[Opening SOURCE DATA section]

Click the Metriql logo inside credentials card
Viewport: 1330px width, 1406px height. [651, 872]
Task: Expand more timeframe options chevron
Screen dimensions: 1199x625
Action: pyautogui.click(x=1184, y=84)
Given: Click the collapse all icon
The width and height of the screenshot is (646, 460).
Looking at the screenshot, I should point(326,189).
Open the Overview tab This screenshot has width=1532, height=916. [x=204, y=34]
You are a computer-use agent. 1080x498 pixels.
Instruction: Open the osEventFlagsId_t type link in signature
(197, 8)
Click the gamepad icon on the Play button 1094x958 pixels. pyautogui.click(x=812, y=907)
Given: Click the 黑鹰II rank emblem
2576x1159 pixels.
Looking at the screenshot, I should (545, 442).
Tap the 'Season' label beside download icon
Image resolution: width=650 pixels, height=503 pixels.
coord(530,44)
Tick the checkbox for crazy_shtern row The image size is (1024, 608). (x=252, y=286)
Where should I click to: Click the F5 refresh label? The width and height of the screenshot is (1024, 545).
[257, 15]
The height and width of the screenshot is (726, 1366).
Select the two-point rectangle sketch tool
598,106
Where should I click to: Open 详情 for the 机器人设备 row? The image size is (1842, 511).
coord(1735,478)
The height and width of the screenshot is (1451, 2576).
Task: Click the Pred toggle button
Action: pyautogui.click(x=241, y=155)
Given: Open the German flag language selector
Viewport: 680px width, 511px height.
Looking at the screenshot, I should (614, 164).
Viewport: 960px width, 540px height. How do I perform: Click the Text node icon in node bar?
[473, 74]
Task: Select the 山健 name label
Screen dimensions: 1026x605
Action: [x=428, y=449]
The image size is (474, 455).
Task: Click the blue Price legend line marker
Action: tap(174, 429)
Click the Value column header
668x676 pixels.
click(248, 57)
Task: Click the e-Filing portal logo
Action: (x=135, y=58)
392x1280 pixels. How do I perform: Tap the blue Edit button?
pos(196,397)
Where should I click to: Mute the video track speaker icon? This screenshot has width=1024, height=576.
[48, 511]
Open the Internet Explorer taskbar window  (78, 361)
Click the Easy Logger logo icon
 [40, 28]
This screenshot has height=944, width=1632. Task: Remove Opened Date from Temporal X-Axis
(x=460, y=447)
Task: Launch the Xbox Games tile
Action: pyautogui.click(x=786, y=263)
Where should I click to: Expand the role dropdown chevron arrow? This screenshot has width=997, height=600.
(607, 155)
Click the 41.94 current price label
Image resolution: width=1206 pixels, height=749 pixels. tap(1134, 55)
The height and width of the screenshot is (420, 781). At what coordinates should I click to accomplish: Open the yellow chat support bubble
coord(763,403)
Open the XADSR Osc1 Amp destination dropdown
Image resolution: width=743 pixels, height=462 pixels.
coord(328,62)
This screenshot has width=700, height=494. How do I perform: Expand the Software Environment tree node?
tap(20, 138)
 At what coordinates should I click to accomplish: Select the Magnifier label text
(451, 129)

[Closing SOURCE DATA section]

* **INSTRUCTIONS TO FOLLOW**
Begin with the line above that has "You are a computer-use" and continue through the line that has "Given: Click the 黑鹰II rank emblem", setting each one down exactly. Stop there.

* **SOLVED PROBLEM**
You are a computer-use agent. 1080x498 pixels.
Instruction: Open the osEventFlagsId_t type link in signature
(197, 8)
Click the gamepad icon on the Play button 1094x958 pixels. pyautogui.click(x=812, y=907)
Given: Click the 黑鹰II rank emblem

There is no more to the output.